記述問題 1:
十字架上の犯罪人についての説教を読み、次の問いに答えよ。
(a) この説教が語られた礼拝は何年何月何日のものか。
(b) この説教が取り上げる箇所は、ルカによる福音書の何章何節か。
(c) 二人の犯罪人は、どこから「見せしめ」として十字架に吊されているか。
記述問題 2:
十字架上の犯罪人についての説教を、示された最後の文の直後から引き継いで書き進めよ。

2023年4月2日礼拝「イエスよ、思い出してください」

ルカによる福音書23 章32-43 節

「イエスよ、あなたの御国においでになるときには、わたしを思い出してください」(ルカ23:42)

十字架にかけられた、イエスと犯罪人の一人が交わした言葉が、なぜか深く心に残ります。
「イエスよ、あなたの御国においでになるときには、わたしを思い出してください」
「はっきり言っておくが、あなたは今日わたしと一緒に楽園にいる」
通常の状態での問答ではありません。激痛と混濁(こんだく)、人間の限界状況の中で交わされている会話です。十字架刑に処せられてしまう犯罪(政治犯としての)を起こした二人の犯罪人。ローマから「見せしめ」として十字架に吊(つる)されています。信念を持って企図した反ローマ活動が失敗し、「ユダヤ独立の大義」を信じて起こしたのに、その群衆の嘲(あざけ)りの渦の中に晒(さら)されているのです。そうした無念と怒りと憎しみのかたまりのような状態の人間が、最期の最期に、残された力と意識を振り絞って口にしてしまう言葉は、イエスに毒づいた犯罪人のような恨(うら)みと攻撃の言葉なのではないでしょうか。

提供情報:
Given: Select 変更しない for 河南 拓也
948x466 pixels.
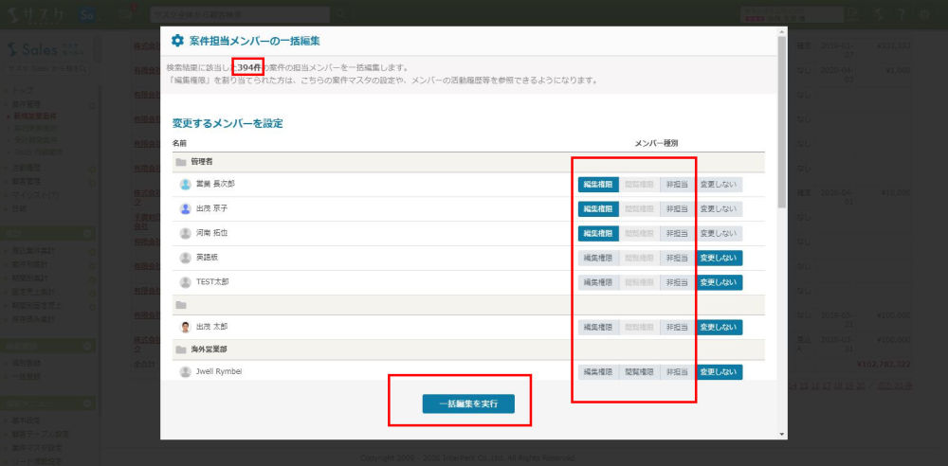Looking at the screenshot, I should point(719,233).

解答 1:
(a) 2023年4月2日
(b) 23章32-43節
(c) ローマ

解答 2:
しかし、このもう一人の犯罪人は、自分の隣に、自分と同じ「この苦しみ」を味わっているイエスという男を見ました。自分たちは、犯した所業の故にこの報いを受けているのだが、そうではなく、ユダヤの指導者たちの陰謀とローマの残酷と群衆の気まぐれによって「この苦しみ」を被(かぶ)せられた人を見ています。それなのに、その場所で、こんなにも嘲られながら、それらの人々の「何をしているのかわからない愚かさ」を憐れんで、「赦し」を祈っているひとりの人を見ています。彼が最後に見た人間は、神と人々との「赦しの繋がり」をたった一人で祈っている孤独な人でした。自分たちが、力づくで成し遂げようとしてきた「大義」とその無惨な失敗への無念が溶かされてしまい、また包まれていくかのような、とてつもなく和(やわら)かで大きな言葉を、隣で吊されている男から聞いたのです。この人のまなざしの先に「御国(みくに)」があるのかもしれない・・・。
この犯罪人は、意識が混濁していく中で「裸の人間(すのじぶん)」になります。愚かで浅はかな人間として、またもはや死ぬしかない力無き人間として、残されたすべてを傾けてひと言を絞り出すのです。
「イエスよ、あなたの御国においでになる時には、わたしを思い出してください」
ルカ福音書は、一人の犯罪人の最期の言葉を通して、人間が語りうる「最後の一言」とは何かを教えてくれているのかもしれません。(吉髙叶)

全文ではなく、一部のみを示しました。